Exercise details: Copy exactly, beginning with the line holding "Click the Fox News alert banner" and ending with the final line of the data beneath this task; copy nothing else, and leave out every picture.

Records:

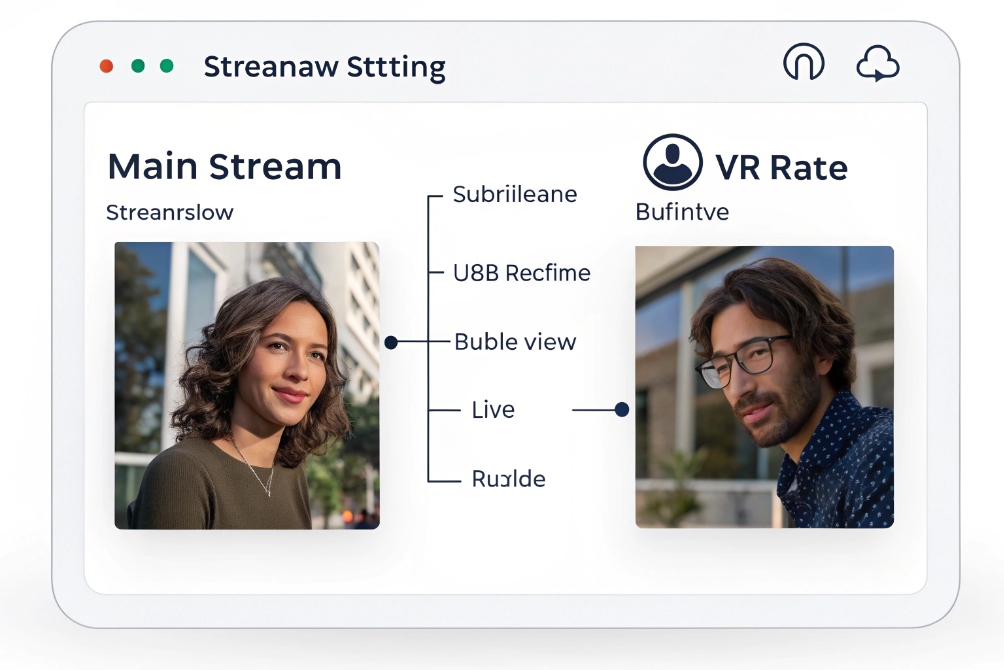Select the woman's preview thumbnail

(246, 385)
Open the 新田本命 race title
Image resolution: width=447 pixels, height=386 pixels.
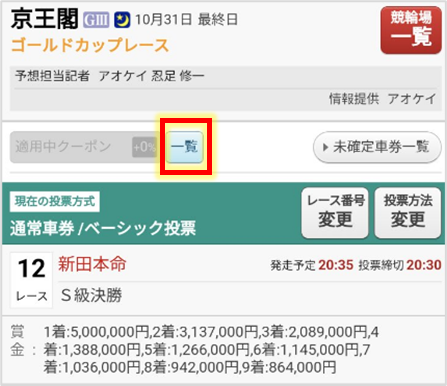point(92,265)
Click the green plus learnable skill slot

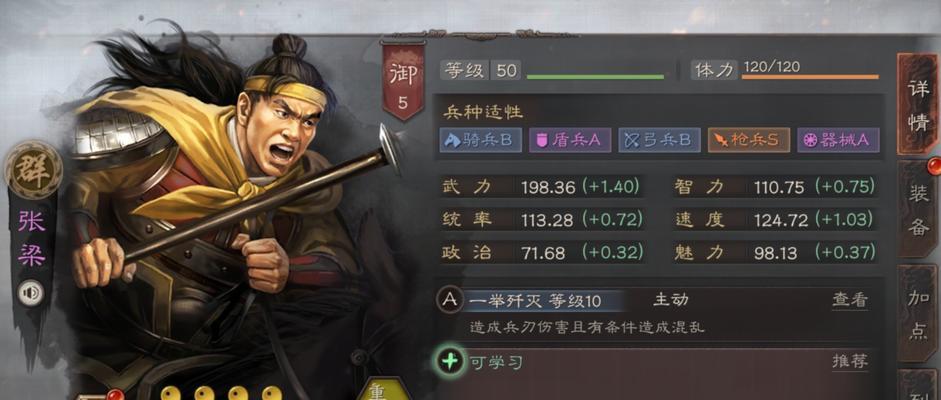tap(449, 362)
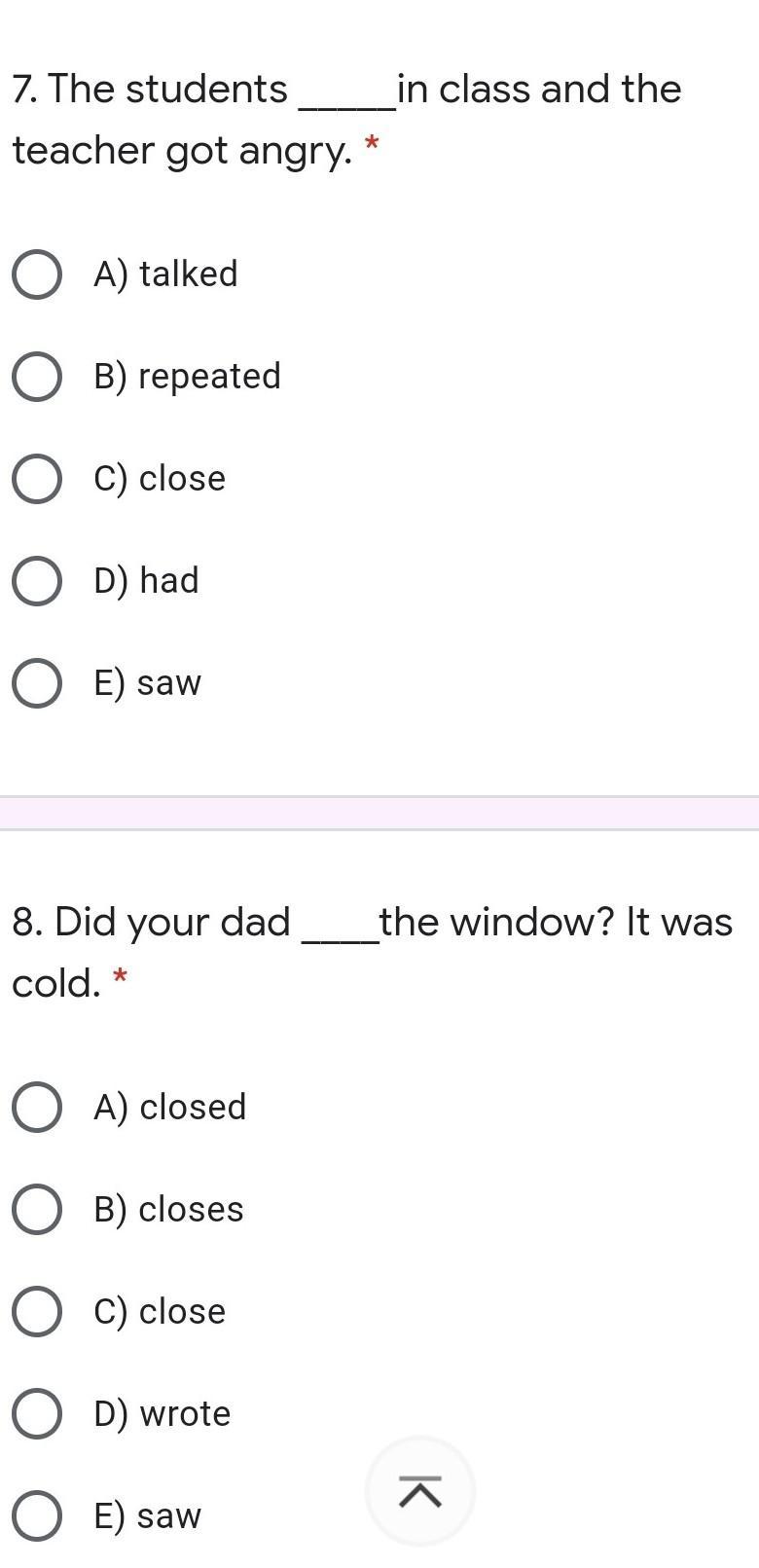Click the word 'wrote' in option D label

[185, 1414]
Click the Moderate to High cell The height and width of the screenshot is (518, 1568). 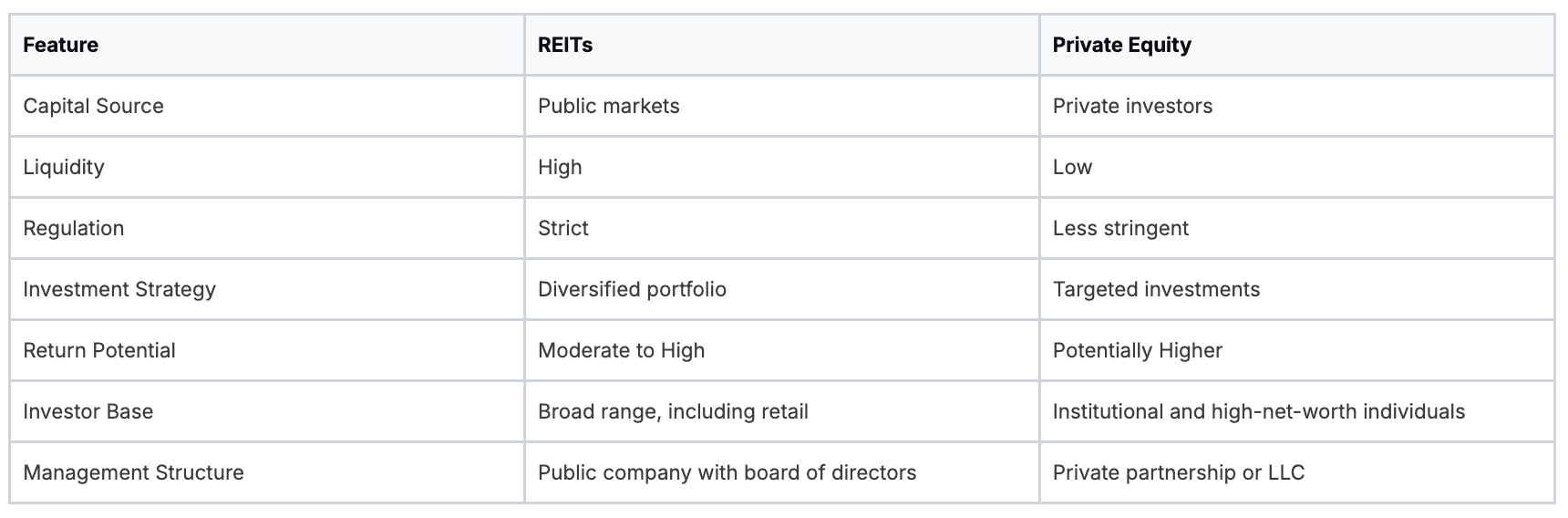click(x=621, y=350)
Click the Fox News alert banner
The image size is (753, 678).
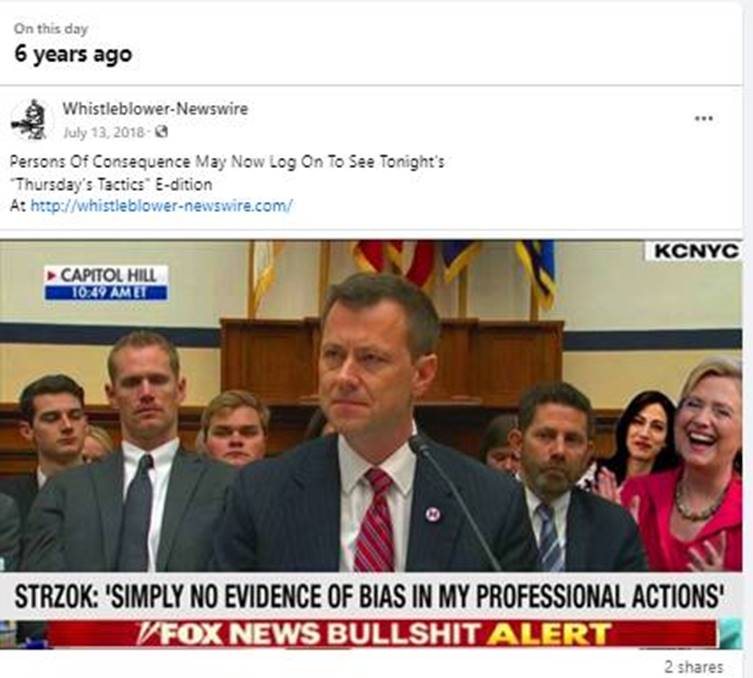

Exercise answer:
Click the Fox News alert banner
The image size is (753, 678).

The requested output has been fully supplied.